А сейчас спит. Видит глупый сон. Баам отсчитывает минуты, незаметно вмешиваясь в чужой рассудок, чтобы следующий сон человек точно не запомнил. Вздыхает.

Баам определённо, совершенно точно не должен это делать. Даже если Агеро не будет ничего помнить. Он успокаивает себя мыслью, что уже сделал достаточно вещей, которых делать не должен, и что беспокоиться теперь придётся лишь о последствиях своих ошибок.

Время заканчивается, Баам коротко выдыхает. Минутное головокружение проходит, стоит ему открыть глаза.

В чужом сне душно и темно, что он исправляет, не задумавшись. Вместо ночного болота — богато уставленная комната. Баам с трудом отводит взгляд от смутно знакомых очертаний.

Агеро удивлённо смотрит в потолок, развалившись на мягком диване. С волос ещё капает вода, а сам он сжимает охапку писем, с которыми и должен был затонуть. Баам знает сюжет этого кошмара. Сам сочинял, сам вкладывал в чужой разум. Хоть и второсортный по его меркам, но именно такой и был нужен. Однако сейчас Баам пришёл не за этим.

— Не верю, что и правда собираюсь сделать это…

— Сделать что, Баам?

Он лишь качает головой, подходя ближе.

— Господин Кун. Пожалуйста, закройте глаза, — шепчет он, присев на колени рядом с диваном.

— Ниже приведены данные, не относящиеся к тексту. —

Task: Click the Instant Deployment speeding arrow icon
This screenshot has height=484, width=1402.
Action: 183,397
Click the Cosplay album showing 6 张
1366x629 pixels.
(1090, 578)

Ещё под влиянием прошлого сна, Агеро не задумывается о происходящем, доверчиво прикрывая глаза. Баам мягко приподнимает его голову, садясь на диван и устраивая её у себя на коленях.

— Вот так, — еле слышно шепчет он, вынимая первую травинку из чужих волос.

— Баам?

— Тише, — улыбается Баам, прижимая палец к чужим губам. — Если крикнете — можете проснуться.

«Как давно я хотел…» думает он, голыми руками зарываясь в чужие волосы, «Хотел просто… дать вам немного ласки». Агеро тихо охает, и от удивления, неверия в чужих глазах больно. «Неужели обычно я веду себя настолько иначе?» перебивается «Разумеется. Я… обязан это делать».

А потом Агеро улыбается.

И Баам улыбается в ответ.

Широко, искренне.

И наклоняется, целуя. Сам. Впервые так нежно и свободно.

Он гладит чужие скулы, переплетает пальцы. Тихо смеётся и трётся носом о чужой. Ему так хорошо, что, он уверен, при желании можно найти правило, запрещающее демону быть настолько счастливым. И Агеро тоже. Тоже хорошо: тает, не знает, как вести себя — не баловал его раньше Баам. Не так.